Dynamic Pricing: Charging More When Demand Is High
The flip side of group promotions is charging more when people are already willing to pay more. Peak season, holiday weekends, sunset hours, full-moon nights. These are moments when demand is high and your capacity is the constraint, not the customer’s willingness to spend.
Most operators charge the same price year-round and leave significant money behind during their busiest periods. A 15-20% price increase during peak demand windows often has zero effect on booking volume because customers in those windows have already decided they want to go. They are not shopping around. They are just looking for availability.
Start by identifying your three to five busiest time periods. Add a modest price increase to those windows and watch what happens to your conversion rate. Chances are, it does not move. But your revenue per booking does.
How Tour Hub Pro Automates Your Pricing Strategy
Setting all of this up manually is possible, but it is time-consuming and easy to let slip. Dynamic pricing adjustments, bundle configurations, add-on offers at checkout, group rate triggers. If you are doing it by hand, it only works when you remember to do it.
Tour Hub Pro has dynamic pricing and upsell automation built in. You configure your bundles, set your seasonal pricing windows, and build your add-on offers once. After that, it runs automatically. Every customer who books gets the right price for the right time, and the add-on offer shows up without you having to say a word. That is the difference between a tour operator pricing strategy that works occasionally and one that works every single booking.
Ready to see it in action? Book a free demo and we will walk you through exactly how to set this up for your business.
Frequently Asked Questions About Tour Operator Pricing Strategy
How do I know if I am pricing my tours correctly?
Start by checking what comparable operators in your area are charging. That gives you a floor. Then look at your booking patterns: if you are consistently full weeks in advance, you are likely underpriced. If you are running tours at low capacity, pricing may be one factor, but check demand and marketing before cutting prices.
Will raising my prices drive customers away?
A modest 10-15% price increase almost never affects booking volume for established tour operators. Customers booking adventure experiences are not typically making decisions based on a $15-20 difference. What matters more is perceived value. If your experience is worth it, the price follows. Start with a small test increase and monitor conversion rates before making a permanent change.
What is the best way to create a tour bundle that sells?
Take your highest-perceived-value anchor activity and pair it with two or three activities that have near-zero marginal cost once your infrastructure is in place. Price the bundle below the sum of the parts so it feels like a deal, but make sure your margin on the bundle is healthy. The goal is to increase revenue per customer, not just volume.

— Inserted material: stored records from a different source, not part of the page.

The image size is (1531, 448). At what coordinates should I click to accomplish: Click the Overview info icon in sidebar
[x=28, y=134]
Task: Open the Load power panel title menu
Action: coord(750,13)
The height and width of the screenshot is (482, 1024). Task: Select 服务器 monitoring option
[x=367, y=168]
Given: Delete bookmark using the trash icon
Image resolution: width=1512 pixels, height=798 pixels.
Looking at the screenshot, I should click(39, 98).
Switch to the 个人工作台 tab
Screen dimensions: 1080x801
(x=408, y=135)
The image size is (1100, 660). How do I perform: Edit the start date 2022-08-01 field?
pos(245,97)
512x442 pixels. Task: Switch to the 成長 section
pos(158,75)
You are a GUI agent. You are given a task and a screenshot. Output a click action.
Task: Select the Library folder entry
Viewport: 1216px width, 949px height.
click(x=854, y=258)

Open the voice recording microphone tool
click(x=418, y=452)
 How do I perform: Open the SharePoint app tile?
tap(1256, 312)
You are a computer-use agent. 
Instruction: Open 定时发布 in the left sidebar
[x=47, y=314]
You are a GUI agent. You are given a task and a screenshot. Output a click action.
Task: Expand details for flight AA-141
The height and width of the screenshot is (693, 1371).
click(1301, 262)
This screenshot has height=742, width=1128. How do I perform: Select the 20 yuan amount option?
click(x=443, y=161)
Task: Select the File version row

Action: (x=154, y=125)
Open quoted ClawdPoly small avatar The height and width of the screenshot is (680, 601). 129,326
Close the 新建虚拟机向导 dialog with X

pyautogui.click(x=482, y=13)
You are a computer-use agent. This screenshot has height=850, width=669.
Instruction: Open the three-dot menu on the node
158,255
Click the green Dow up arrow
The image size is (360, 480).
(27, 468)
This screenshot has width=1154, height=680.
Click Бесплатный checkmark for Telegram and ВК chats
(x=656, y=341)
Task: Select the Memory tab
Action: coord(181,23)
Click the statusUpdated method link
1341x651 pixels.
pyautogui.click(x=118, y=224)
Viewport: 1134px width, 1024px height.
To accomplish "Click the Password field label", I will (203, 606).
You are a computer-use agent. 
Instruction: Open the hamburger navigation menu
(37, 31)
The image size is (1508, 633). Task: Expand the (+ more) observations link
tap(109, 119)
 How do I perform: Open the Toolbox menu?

How should I structure group discounts without hurting my margins?
Only discount activities where your cost structure does not change significantly with headcount. If your costs are fixed whether two people show up or twelve, a group discount is essentially free revenue. Set a minimum group size that justifies any operational adjustments, keep the discount meaningful enough to be a real incentive, and limit it to specific time slots where you have available capacity.
When is the right time to run a promotional ad for my tour business?
The best time to run a promotional ad is when you have an upcoming period of low bookings and a natural hook to build the campaign around: a full moon, a holiday, a seasonal event, or a specific experience that suits a particular audience like couples or families. Tie the promotion to a specific date and limit it to avoid training customers to always wait for a deal.